▶ Problem to work on: Please repeat the lines below, exactly and only, from the one that holds "Alquiler aeropuerto Burgas (882, 2233)" through the one that holds "Alquiler Aeropuerto Madrid (625, 2249)".

═══ Data extract

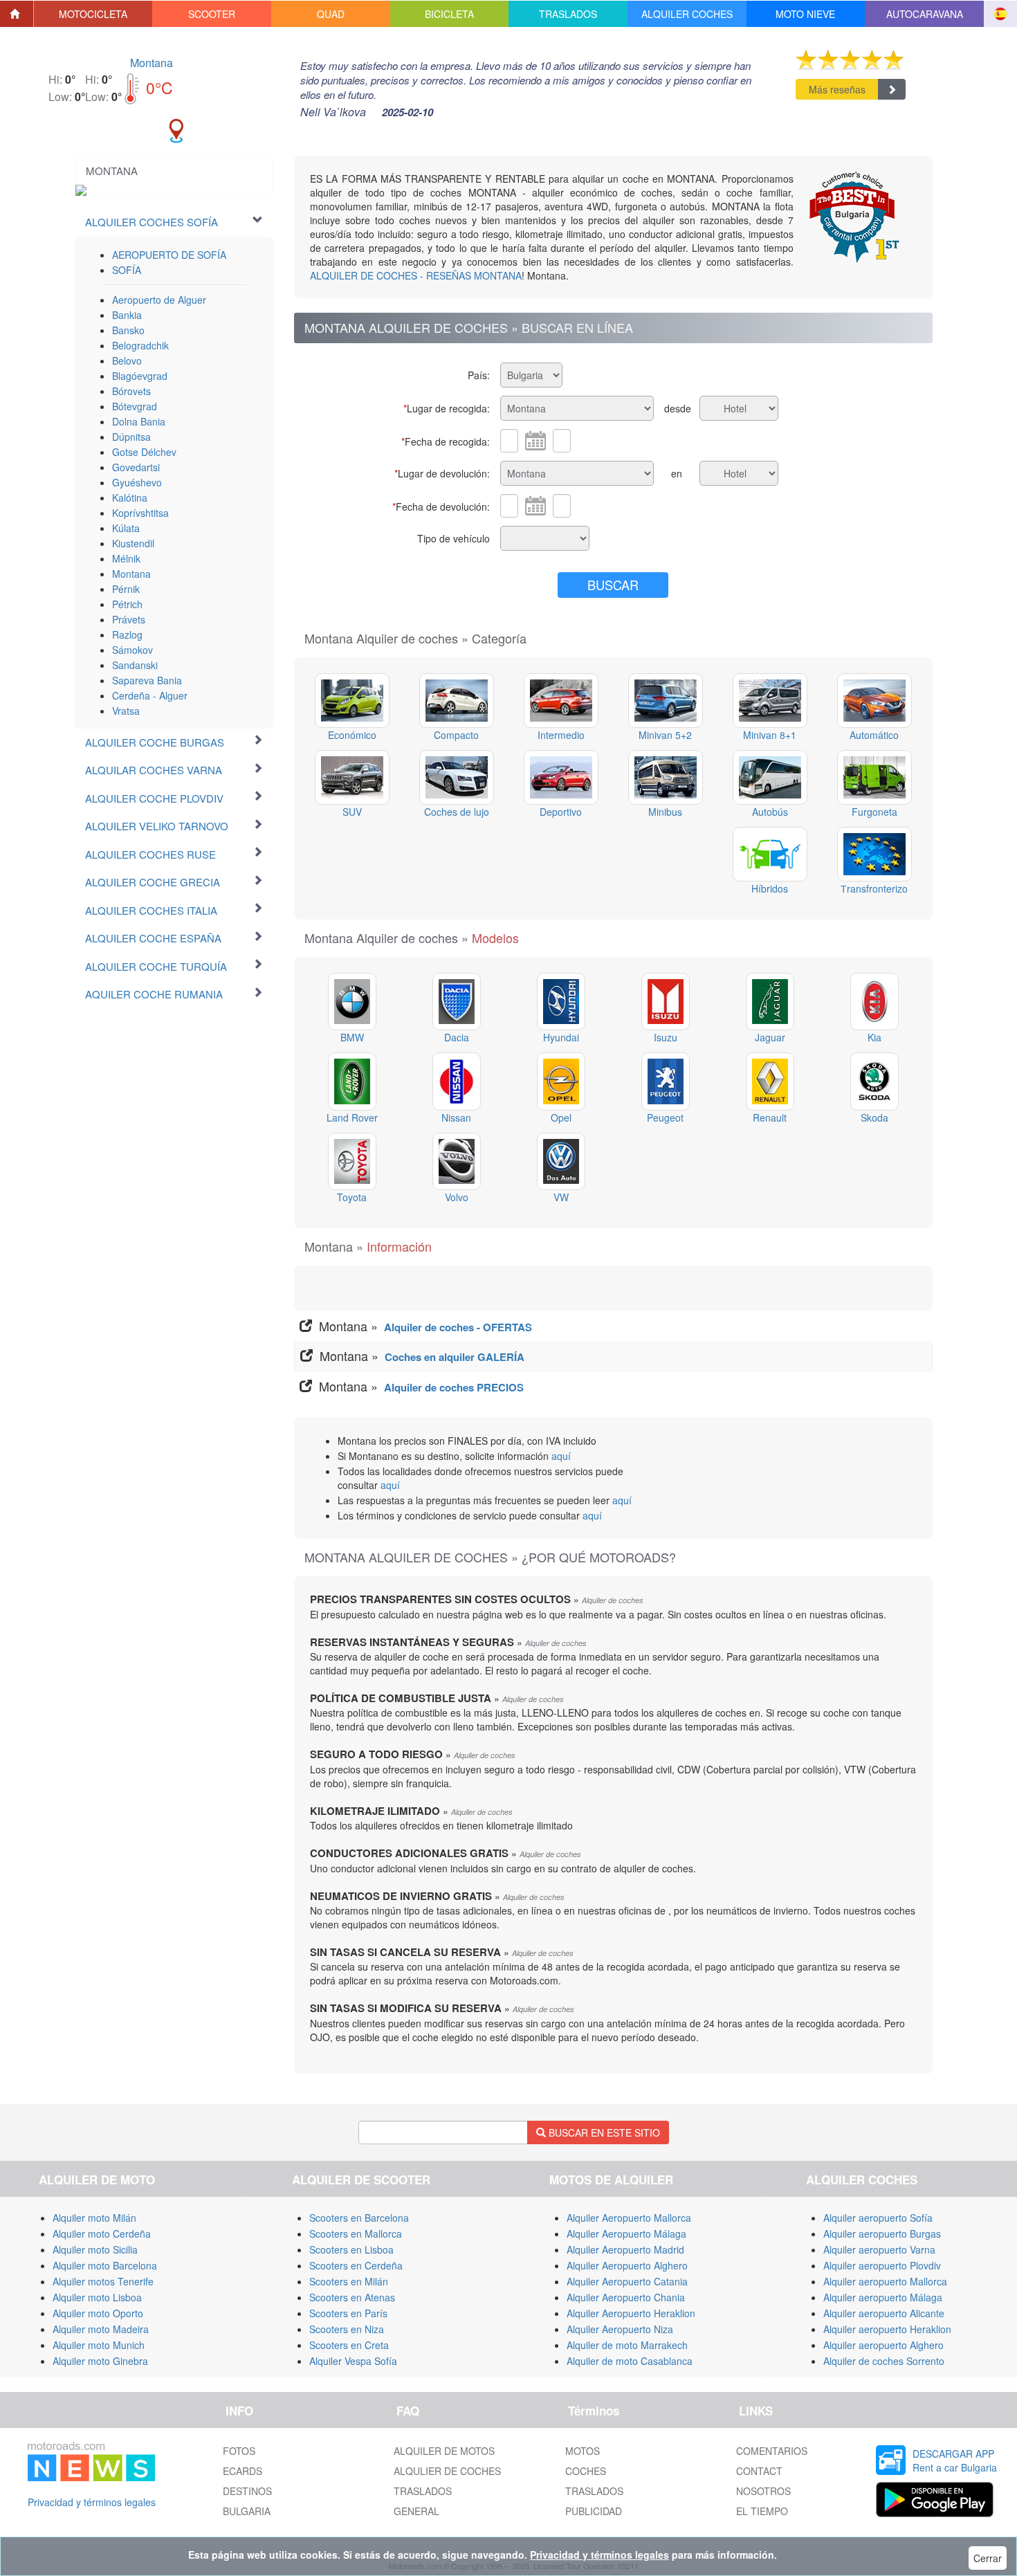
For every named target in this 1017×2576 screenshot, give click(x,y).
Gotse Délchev (144, 452)
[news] (91, 2459)
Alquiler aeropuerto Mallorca (885, 2281)
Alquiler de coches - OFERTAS (458, 1327)
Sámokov (132, 650)
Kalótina (129, 497)
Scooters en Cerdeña (356, 2265)
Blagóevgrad (139, 376)
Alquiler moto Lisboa (97, 2297)
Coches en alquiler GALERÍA (454, 1356)
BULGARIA (247, 2511)
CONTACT (759, 2471)
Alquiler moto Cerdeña (102, 2233)
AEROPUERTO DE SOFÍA (169, 255)
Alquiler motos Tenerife (103, 2281)
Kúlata (126, 528)
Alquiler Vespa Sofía (353, 2361)
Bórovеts (131, 391)
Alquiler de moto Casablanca (630, 2361)
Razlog (127, 634)
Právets (128, 619)
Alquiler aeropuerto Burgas (882, 2233)
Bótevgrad (134, 406)
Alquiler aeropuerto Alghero (883, 2345)
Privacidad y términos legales (92, 2502)
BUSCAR (613, 585)
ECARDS (242, 2471)
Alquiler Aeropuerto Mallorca (629, 2218)
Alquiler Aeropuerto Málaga (626, 2233)
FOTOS (239, 2451)
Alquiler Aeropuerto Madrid (625, 2249)
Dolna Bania (138, 421)
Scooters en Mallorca (355, 2233)
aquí (561, 1456)
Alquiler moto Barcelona (105, 2265)
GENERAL (416, 2511)
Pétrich (127, 604)
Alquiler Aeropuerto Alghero (627, 2265)
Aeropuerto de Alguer (159, 300)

══════

▶ Written response:
Alquiler aeropuerto Burgas (882, 2233)
Bótevgrad (134, 406)
Alquiler aeropuerto Alghero (883, 2345)
Privacidad y términos legales (92, 2502)
BUSCAR (613, 585)
ECARDS (242, 2471)
Alquiler Aeropuerto Mallorca (629, 2218)
Alquiler Aeropuerto Málaga (626, 2233)
FOTOS (239, 2451)
Alquiler Aeropuerto Madrid (625, 2249)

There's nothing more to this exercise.